## [Data for analysis]
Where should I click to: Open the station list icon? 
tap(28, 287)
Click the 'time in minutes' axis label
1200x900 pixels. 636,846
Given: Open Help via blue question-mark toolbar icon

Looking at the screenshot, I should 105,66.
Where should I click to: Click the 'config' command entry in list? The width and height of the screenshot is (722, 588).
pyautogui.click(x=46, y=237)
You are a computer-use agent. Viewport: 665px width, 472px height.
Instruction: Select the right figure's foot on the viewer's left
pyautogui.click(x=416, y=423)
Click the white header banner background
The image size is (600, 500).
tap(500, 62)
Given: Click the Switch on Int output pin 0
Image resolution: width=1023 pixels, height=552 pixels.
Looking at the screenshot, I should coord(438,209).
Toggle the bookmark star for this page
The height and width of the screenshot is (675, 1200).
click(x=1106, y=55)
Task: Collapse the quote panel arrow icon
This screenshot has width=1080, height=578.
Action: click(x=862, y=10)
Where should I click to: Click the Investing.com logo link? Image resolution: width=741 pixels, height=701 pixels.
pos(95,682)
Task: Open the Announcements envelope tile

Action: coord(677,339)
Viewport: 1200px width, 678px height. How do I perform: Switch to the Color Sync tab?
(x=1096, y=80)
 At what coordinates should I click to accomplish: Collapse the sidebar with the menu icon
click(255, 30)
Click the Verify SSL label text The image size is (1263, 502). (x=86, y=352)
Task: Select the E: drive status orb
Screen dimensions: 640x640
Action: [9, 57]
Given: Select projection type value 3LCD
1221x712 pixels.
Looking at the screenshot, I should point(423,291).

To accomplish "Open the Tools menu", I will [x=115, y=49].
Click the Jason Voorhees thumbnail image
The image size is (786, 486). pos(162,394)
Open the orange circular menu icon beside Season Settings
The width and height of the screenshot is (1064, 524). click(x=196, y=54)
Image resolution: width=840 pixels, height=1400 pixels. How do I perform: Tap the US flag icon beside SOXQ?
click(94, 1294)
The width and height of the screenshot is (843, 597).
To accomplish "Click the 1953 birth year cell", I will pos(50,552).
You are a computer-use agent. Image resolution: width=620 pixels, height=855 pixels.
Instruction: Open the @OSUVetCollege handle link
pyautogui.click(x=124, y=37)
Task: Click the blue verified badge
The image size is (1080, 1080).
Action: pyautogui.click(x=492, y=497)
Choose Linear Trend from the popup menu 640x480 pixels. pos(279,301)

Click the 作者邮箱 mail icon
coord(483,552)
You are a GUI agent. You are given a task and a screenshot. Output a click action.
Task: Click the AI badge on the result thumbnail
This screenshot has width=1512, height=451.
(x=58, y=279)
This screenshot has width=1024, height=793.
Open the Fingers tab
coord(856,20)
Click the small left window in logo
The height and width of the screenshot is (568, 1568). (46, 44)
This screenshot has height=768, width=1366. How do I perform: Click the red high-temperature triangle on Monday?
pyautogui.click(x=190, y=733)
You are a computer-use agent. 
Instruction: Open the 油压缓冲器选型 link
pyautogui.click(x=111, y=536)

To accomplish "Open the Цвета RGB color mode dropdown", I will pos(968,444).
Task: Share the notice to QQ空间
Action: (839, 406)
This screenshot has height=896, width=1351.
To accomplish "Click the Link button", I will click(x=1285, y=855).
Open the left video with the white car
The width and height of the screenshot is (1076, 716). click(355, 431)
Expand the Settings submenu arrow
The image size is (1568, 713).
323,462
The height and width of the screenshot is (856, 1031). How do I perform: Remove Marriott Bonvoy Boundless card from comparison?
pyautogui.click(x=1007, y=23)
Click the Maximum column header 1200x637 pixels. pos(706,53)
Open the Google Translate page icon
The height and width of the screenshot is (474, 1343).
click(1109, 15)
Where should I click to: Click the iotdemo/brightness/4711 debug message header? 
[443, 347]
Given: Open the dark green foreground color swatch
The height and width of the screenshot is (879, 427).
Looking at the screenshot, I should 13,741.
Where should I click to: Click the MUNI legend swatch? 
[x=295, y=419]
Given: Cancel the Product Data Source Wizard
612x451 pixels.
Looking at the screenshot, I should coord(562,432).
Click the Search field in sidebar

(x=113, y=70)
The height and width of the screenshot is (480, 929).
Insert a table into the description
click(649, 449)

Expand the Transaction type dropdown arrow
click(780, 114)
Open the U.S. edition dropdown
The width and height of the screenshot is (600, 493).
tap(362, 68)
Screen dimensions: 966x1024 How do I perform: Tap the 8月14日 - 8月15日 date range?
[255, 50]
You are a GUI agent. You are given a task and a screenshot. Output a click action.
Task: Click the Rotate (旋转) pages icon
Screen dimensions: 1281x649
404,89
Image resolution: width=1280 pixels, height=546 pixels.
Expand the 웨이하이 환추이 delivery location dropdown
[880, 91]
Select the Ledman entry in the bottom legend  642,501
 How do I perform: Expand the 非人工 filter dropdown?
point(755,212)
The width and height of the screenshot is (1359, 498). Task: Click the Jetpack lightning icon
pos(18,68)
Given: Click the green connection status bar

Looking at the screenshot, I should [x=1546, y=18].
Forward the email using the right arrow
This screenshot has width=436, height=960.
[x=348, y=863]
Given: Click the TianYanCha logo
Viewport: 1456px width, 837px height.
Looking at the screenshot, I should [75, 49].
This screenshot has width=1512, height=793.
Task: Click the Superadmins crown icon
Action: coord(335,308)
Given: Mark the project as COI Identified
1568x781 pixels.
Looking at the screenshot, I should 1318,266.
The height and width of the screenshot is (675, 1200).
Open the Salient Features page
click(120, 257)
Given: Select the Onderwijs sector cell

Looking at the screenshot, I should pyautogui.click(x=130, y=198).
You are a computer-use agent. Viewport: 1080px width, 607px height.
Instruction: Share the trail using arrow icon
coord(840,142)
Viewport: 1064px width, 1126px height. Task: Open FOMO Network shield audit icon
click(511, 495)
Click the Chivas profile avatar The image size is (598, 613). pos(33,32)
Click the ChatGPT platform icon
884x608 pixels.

## [Task]
Every line containing the string "badge" is required; copy each such line from the data.

## [Written solution]
Task: Click the blue verified badge
Task: Click the AI badge on the result thumbnail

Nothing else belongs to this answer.